▶ [What to produce] Copy the blog posts word for word, from "I think you" to "pretty rare themselves.".

▶ [Text section]
╔══

And if I only wanted food itself I could be full

But appetites are hardly slaked by appetizers alone.

Bring it on, and bring it whenever and ever, ahem–

I think you called for seventeen when I am holding ten.

Man to Man

10 08 2009

After a rousing weekend of paintball, steak, steak and birthdays, this is from my friends Matt and Kayla said Saturday.

“Women stand face to face with one another; men stand shoulder to shoulder.”

So, basically, stop hugging me, people.  I have a select few friends that I feel close enough with to hug them; in fact, those occasions are pretty rare themselves.

In other words, this quote is my new and improved way of telling people not to touch me.

What are you doing these days?

23 03 2009

I had a few awesome conversations this past weekend.  I also had one or two of the so-so conversations that we all dread.  For your convenience, I’ve listed a few basic tactics you can use to respond to the dreaded catching-up conversations we all face.  I’ve tried all of them, and there are certainly some that I have forgotten to add.  Either way, it’s well worth your time to peruse the list.  My time, I mean.

  1. The Brush Pass:  Named after the staple tactic of CIA and Google agents everywhere, this method involves subtle but clear communication of the desire to remain silent.  No real interaction or conversation is desired or even prudent, and a quick “not much, just working and hanging out” usually fits the bill.  If the person making conversation persists in their search for details, you may have to move on to a different tactic.
  2. The Norm MacDonald:  Needing no real explanation of its title, this approach usually has the effect (ala Dirty Work ) of completely repulsing any decent person through an outlandish and abhorrent claim.  For instance, “Where are you working now?”  “I work at the baby meat processing plant.”  “The…what?”  “I kill and process children for mass consumption.  I love it and can’t imagine doing anything else.”   If your aggressor insists of laughing this tactic off, you will then need to move on to yet another step.

╚══

▶ [Supplied entries]
╔══

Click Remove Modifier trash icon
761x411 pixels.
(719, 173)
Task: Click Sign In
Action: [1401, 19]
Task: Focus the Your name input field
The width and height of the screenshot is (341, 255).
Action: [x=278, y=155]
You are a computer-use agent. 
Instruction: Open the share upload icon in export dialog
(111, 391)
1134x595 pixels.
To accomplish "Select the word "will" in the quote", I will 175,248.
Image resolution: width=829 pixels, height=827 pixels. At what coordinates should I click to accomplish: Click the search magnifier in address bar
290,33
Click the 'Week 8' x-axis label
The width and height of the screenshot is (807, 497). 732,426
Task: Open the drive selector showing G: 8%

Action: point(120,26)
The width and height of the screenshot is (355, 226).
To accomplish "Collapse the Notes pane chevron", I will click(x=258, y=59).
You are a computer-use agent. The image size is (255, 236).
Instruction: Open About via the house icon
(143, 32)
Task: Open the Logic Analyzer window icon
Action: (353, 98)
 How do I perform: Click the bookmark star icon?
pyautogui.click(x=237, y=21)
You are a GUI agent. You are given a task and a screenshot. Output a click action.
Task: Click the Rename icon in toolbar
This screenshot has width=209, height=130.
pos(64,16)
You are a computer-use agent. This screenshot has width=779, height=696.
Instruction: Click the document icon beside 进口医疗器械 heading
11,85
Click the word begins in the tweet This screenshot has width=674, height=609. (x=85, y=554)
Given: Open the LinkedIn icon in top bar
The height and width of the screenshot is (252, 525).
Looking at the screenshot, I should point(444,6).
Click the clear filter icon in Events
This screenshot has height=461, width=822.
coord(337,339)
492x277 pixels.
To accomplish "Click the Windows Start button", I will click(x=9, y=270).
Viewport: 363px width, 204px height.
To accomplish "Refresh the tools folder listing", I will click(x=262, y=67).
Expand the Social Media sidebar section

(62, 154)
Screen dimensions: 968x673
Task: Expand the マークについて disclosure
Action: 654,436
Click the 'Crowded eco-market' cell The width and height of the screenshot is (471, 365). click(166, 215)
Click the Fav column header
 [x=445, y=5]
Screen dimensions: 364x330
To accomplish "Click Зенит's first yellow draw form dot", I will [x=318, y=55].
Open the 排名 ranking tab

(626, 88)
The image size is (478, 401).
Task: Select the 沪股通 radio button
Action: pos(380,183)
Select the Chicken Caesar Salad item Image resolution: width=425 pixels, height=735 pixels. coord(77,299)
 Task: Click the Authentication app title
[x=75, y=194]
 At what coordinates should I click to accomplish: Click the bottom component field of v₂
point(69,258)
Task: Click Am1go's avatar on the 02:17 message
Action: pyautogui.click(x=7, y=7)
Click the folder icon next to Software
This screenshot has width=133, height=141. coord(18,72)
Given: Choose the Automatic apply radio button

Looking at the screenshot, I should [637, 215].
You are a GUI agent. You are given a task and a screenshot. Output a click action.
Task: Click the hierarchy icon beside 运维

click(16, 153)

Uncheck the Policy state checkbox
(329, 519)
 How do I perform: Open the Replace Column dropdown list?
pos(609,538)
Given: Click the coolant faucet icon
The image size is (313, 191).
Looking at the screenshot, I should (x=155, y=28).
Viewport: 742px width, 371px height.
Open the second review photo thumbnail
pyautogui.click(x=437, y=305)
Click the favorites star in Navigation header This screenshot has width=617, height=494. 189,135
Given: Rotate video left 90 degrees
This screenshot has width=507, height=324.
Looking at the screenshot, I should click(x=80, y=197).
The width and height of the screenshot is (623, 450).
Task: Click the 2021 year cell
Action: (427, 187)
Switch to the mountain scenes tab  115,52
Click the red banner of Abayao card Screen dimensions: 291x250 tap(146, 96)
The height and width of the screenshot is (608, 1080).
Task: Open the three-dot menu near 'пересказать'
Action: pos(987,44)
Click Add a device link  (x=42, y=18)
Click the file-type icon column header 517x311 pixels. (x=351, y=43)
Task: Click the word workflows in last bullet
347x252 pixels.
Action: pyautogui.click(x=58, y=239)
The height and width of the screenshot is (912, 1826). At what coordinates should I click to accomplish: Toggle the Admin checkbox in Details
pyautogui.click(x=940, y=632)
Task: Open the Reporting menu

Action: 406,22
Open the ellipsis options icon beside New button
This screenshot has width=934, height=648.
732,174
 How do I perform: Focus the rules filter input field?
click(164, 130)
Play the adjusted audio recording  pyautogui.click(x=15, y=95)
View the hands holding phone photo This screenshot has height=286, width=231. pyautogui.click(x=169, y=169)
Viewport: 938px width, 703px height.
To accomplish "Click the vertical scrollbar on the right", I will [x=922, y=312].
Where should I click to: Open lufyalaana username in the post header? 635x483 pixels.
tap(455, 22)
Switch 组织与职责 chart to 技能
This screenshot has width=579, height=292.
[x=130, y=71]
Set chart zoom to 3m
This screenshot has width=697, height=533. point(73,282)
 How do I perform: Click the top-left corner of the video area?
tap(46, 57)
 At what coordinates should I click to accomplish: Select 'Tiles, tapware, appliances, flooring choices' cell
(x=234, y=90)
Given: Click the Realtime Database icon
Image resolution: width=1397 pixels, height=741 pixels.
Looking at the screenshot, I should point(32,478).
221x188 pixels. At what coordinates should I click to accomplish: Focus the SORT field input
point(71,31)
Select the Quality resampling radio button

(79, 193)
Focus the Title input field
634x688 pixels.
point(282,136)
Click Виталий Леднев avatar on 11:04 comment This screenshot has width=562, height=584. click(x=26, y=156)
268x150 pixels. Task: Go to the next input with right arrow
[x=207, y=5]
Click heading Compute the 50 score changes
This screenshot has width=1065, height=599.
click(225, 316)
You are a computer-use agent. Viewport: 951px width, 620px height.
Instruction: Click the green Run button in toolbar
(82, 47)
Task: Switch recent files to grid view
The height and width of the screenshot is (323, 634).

╚══

▶ [Solution]
I think you called for seventeen when I am holding ten.

Man to Man

10 08 2009

After a rousing weekend of paintball, steak, steak and birthdays, this is from my friends Matt and Kayla said Saturday.

“Women stand face to face with one another; men stand shoulder to shoulder.”

So, basically, stop hugging me, people.  I have a select few friends that I feel close enough with to hug them; in fact, those occasions are pretty rare themselves.